(Given text)
------------------------------------------------------------------------

Life was extremely difficult for us and there were times that we wished we had not made this journey to Canada. In retrospect there was no real need for us to do so but our pride so us not to return back form “Ameriki” empty-handed made the three years of our original planned stay last a lifetime. My husband worked at odd jobs from construction to metalwork in factories and there were many times when he was out of work altogether. We moved almost every three years from avenue de Hotel de Ville which was our second home being near the Greek Church and the school for our children to St. Laurence and Pine Avenue. By this time my husband Pantelis had begun doing freelance photography and by 1962 he opened his first photo studio in the building at St. Laurence, corner Pine Avenue; I continued working at the Royal Victoria Hospital. By this time my sister Katerina and her husband had moved to Toronto and other places with her husband working in the restaurant business. My brother Georgi had also immigrated and he too lived close by with his wife Dina and young children Kostas and Katerina (Kathy). Through sponsorship husband’s family; three brothers Mitsos, Dimitri and Vassilis Leousis and many others who followed them, had settled in Montreal and so our community of relations grew. The children continued to attend Socrates' school. By 1963 we had purchased a building in Park Avenue and Mount Royal with my son and daughter attending Bancroft Elementary School and Baron Bing High School in the St. Urbain Area. During this very pressing period of time, the French element in Montreal under the FLQ had begun to make things extremely dangerous for English speaking immigrants to my husband considered moving us to Vancouver, B.C. which we did in 1967. Life was short-lived in BC because we were lonely for our familiar surroundings, family and friends in Montreal and in the spring of 1969 we returned to Montreal and our house on Park Ave. I soon after, got a job at the laundry room at the Jewish Hospital until my retirement in 1986. By this time we had moved to 5152 Notre Dame St., Laval, Quebec to be near our daughter who had also purchased a home on Elizabeth St., Laval.

------------------------------------------------------------------------

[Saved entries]

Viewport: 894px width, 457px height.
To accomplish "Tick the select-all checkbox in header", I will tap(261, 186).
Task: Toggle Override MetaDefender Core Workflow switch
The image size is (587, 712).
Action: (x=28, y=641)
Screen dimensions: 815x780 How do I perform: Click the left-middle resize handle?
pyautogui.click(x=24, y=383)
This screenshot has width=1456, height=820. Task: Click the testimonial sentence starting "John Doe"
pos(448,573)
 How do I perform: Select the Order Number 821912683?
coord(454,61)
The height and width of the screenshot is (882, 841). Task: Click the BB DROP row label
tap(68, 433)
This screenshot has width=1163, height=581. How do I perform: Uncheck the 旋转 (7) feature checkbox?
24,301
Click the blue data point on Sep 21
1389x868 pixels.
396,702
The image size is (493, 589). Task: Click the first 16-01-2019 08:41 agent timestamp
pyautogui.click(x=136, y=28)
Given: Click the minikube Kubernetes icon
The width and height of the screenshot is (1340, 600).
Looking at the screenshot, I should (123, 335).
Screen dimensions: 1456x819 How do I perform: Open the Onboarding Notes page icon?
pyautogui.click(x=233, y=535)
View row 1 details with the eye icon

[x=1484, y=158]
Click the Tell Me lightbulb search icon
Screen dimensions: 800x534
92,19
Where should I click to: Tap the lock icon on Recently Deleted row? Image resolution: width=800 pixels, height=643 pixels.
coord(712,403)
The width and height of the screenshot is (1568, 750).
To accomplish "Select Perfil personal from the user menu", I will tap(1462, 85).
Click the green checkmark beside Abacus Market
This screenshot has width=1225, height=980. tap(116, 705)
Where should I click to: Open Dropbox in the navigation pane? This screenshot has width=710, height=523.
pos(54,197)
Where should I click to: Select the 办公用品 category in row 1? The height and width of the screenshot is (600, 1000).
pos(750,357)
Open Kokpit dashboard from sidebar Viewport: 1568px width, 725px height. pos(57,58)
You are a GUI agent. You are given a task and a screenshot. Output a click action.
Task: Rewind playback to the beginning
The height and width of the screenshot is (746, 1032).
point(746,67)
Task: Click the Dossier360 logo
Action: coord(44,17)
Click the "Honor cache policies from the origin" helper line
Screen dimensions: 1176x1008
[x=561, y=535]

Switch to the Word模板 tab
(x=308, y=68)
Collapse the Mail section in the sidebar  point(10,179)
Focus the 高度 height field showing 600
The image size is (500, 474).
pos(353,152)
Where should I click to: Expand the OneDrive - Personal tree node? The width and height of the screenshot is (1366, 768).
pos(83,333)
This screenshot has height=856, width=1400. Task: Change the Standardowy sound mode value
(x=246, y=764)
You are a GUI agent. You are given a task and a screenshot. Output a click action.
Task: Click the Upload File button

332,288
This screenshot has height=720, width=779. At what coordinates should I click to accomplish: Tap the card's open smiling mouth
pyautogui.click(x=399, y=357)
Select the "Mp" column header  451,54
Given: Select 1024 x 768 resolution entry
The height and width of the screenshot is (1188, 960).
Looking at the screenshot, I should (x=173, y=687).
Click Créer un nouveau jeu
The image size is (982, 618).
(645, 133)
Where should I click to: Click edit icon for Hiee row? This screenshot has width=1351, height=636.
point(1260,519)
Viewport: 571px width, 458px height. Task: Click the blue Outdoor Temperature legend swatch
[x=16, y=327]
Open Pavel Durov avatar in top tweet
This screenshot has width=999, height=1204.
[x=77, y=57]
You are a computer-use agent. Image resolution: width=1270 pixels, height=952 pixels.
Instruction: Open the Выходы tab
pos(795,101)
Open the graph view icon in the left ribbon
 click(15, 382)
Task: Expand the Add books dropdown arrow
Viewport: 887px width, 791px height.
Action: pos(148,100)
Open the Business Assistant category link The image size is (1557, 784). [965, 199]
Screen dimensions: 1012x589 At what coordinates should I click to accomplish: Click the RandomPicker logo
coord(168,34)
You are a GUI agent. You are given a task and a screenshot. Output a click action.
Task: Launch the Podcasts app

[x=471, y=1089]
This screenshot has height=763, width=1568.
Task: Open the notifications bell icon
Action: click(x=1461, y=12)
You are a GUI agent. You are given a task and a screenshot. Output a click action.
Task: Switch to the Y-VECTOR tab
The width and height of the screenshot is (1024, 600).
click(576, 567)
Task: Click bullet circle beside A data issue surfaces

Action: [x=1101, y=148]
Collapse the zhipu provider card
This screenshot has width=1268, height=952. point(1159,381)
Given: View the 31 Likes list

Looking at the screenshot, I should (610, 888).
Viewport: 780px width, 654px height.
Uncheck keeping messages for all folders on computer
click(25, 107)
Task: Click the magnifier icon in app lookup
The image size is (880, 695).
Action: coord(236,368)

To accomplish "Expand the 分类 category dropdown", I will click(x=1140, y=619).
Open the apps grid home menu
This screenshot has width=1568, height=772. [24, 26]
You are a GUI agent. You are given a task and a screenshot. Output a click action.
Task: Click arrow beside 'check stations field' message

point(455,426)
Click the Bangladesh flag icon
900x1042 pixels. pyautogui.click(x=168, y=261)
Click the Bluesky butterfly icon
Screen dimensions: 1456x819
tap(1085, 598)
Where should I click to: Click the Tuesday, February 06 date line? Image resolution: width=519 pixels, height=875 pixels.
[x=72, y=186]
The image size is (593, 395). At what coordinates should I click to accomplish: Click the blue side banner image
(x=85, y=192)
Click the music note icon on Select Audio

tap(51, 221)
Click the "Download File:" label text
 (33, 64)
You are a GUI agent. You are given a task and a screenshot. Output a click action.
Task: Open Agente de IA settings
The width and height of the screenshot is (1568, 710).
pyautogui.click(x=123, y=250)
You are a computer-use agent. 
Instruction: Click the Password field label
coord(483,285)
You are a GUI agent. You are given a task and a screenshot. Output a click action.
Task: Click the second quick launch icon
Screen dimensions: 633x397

------------------------------------------------------------------------

(Exercise tasks)
(1) List every year named in the memoir passage about the family's life in Canada.
(2) Answer these questions from the memoir passage about the family's life in Canada:
(a) In what year did Pantelis open his first photo studio?
(b) Which province did the family move to in 1967?
(c) Where did the narrator work from soon after the 1969 return until retiring?
(3) Carry the memoir passage about the family's life in Canada forward from its final sentence.
The entries have no connection to the memoir passage.

(Numbered responses)
(1) 1962, 1963, 1967, 1969, 1986

(2)
(a) 1962
(b) British Columbia (Vancouver, B.C.)
(c) In the laundry room at the Jewish Hospital

(3)
Today, I am fortunate to have seven grandchildren and six great-grandchildren whom I love very much. The issue of my health has for a long time preoccupied my daily life but life is what it is and I take it as it comes. I am proud of my past as I am proud of the future prospects for my children, grandchildren, and all my ascendants... I KNOW THEY WILL MAKE ME PROUD!
With all my love...
Euthimia Contos (Leousis)
Laval, Quebec 2010-11-04
Euthimia Chontos-Leousis, died in Montreal's Sacre Coeur Hospital, December 16th 2012:14:30h. Live a hard yet good life of 85 years, 7 months and 24 days on Earth.
She leaves behind her beloved husband, Pantelis Leousis. Her children, Elias Leousis(son), Xanthy Papamakarios-Leousis (daughter).
Her Grand Children: Harry (40)and Marrieta (Wife) Papamakarios, children; Yianni and Nickolas
Pantelis (Peter) (38) and Elisa (Wife) Papamakarios, children; Sofia and Olivia
Pantelis (Telly), Platon Elias Leousis (34)
Effie, Penelopy Ismini Leousis -Schlossberg, and husband Alan Schlossberg; children, Sofia and Hannah
Stefan Leoussis ( 9 )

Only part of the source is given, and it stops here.